Rare Daily Staff

The Rare Disease Company Coalition, an industry group focused on policy issues, sent a letter to Congressional leaders calling on them to preserve the U.S. Food and Drug Administration’s Accelerated Approval following its widely criticized use to approve an expensive Alzheimer’s therapy that lacked significant evidence of providing benefit to patients.

The group shared concerns with recent policy recommendations advanced by the Medicaid and CHIP Payment and Access Commission (MACPAC), certain state Medicaid programs, and others that the coalition said would “undermine the intent of the accelerated approval pathway; prevent and discourage investment, research, and development into rare disease treatments; and hinder access to treatments for patients who have serious conditions.”

The FDA’s Accelerated Approval program is a mechanism to expedite the availability of safe and effective therapies for patients who have serious conditions with an unmet need. The accelerated approval pathway has been credited with significant advances in the treatment of life-threatening diseases where patients have limited or no treatment options.
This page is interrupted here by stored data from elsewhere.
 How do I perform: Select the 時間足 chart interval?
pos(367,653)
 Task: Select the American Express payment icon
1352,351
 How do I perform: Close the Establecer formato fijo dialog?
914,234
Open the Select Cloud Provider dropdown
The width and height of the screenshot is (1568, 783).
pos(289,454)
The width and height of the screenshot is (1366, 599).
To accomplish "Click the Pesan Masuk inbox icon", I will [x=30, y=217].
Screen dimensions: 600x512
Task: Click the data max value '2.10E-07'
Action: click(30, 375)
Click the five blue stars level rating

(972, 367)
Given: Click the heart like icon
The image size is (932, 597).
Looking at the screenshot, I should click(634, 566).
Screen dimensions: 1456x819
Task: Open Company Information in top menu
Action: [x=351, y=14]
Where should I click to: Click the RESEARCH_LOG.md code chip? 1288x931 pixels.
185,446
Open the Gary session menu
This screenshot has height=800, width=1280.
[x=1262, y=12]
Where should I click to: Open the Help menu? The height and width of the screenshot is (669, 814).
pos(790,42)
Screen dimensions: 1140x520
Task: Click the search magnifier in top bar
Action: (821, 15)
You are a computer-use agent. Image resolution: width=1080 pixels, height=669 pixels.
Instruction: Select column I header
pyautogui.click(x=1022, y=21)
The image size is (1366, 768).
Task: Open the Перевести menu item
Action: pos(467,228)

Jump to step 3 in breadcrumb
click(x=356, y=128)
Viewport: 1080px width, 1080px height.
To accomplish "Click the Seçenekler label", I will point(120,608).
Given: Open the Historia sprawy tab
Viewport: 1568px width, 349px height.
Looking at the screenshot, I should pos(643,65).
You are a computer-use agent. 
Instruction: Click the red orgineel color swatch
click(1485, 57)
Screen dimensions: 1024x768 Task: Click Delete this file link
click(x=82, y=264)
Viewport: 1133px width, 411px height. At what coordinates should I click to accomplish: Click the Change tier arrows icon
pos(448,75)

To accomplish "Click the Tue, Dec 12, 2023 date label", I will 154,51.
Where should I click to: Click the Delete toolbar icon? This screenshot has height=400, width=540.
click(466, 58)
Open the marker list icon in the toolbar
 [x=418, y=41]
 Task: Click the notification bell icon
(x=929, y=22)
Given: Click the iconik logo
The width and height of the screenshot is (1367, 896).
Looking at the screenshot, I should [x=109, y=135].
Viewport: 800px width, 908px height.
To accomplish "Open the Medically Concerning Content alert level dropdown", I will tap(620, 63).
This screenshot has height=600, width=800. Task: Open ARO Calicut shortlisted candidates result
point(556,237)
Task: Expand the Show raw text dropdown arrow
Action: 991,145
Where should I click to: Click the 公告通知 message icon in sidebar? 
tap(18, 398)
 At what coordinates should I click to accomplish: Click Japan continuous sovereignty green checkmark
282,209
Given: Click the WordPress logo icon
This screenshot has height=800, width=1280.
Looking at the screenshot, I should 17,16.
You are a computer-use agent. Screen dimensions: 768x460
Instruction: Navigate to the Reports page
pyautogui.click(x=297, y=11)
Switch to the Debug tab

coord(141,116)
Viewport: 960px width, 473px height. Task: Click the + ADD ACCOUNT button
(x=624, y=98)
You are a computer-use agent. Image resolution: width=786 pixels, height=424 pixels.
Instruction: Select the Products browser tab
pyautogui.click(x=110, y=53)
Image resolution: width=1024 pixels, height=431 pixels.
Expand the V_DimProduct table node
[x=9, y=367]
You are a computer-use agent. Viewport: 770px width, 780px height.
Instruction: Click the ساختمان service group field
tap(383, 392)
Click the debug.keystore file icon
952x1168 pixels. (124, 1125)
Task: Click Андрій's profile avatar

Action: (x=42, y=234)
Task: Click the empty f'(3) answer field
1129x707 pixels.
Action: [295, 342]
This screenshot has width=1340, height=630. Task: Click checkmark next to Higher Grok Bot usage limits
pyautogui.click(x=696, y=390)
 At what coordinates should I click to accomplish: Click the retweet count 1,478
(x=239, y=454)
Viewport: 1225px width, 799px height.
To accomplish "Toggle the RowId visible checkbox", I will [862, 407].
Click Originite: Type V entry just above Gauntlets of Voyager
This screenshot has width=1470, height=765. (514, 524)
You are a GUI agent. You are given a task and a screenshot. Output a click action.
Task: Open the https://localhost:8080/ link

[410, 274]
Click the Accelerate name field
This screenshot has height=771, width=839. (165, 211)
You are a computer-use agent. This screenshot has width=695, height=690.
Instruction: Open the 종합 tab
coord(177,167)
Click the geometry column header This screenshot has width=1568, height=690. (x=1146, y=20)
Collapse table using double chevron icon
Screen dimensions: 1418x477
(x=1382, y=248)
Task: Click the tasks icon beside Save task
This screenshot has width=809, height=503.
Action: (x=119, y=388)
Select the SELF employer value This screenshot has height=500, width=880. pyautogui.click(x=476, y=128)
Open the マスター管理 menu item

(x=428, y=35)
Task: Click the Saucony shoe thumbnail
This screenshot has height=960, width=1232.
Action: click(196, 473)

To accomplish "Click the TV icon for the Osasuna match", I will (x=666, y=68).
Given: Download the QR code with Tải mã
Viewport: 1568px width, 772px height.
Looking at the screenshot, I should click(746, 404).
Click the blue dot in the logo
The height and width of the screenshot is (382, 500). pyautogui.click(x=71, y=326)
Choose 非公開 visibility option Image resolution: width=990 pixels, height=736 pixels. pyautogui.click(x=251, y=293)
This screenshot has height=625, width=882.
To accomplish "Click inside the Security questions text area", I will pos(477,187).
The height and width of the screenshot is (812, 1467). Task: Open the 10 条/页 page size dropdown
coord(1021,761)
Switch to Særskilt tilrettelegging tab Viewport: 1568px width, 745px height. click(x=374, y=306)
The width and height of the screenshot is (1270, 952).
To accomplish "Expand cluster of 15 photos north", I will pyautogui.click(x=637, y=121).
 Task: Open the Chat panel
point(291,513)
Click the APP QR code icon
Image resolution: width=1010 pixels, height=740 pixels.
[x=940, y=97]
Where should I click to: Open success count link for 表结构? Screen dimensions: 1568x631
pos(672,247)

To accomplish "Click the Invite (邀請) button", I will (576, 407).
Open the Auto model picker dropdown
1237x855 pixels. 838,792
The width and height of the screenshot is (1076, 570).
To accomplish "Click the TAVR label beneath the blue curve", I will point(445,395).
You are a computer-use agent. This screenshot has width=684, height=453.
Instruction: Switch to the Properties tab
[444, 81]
Historically, this pathway has been used primarily for oncology drugs with 151 oncology accelerated approvals through January 1, 2021. The pathway can provide a critical route for therapies for rare diseases as well.

A drug is considered for the accelerated approval pathway if it treats a serious condition and generally provides a meaningful advantage over available therapies and demonstrates an effect on a surrogate endpoint that is reasonably likely to predict clinical benefit on a clinical endpoint that can be measured prior irreversible morbidity or mortality.

The FDA has maintained that prescription drugs and biologics approved under expedited approval pathways must meet clinically meaningful endpoints and that the benefits of the treatment must outweigh the risks of treatment.

MACPAC wants Congress to increase the minimum rebate percentage and the additional inflationary rebate in the Medicaid program for drugs approved via the Accelerated Approval program tied to the completion of post-marketing confirmatory trials, claiming this approach strikes a balance between reducing Medicaid costs while still maintaining access.

The Rare Disease Company Coalition said it “strongly disagrees.”

“Like recent state proposals requesting the authority to implement closed formularies for their Medicaid programs that would exclude coverage of accelerated approval products, MACPAC’s recommendations would compound access issues already faced by patients with rare diseases,” the group wrote.

The group said that MACPAC’s policy recommendations are not in the interests of patients and does not align with the intent of the Accelerated Approval program to expedite access to rare disease treatments for patients with serious conditions, especially for diseases that have limited or no treatment options.

It argued the policy change would effectively disincentivize and curtail research and development for the treatment of certain rare diseases. It said the change would diminish patient perspective, undermine the purpose of the accelerated approval pathway, disincentivizes the development of rare disease treatments.

“We urge members of Congress interested in further strengthening the accelerated approval pathway to recognize the harmful consequences of undercutting reimbursement, coverage and patient access to accelerated approved therapies and instead focus on meaningful opportunities to optimize FDA’s governance and implementation of this pathway in a way that accounts for evolving science and data generation in the post-market setting and continues to keep patients front and center,” the group wrote. “Any future policy reforms to the Accelerated Approval program should build upon FDA’s recent steps to reinforce its oversight of accelerated approval products, leverage and enhance its existing authorities, and protect the integrity of this critical pathway.”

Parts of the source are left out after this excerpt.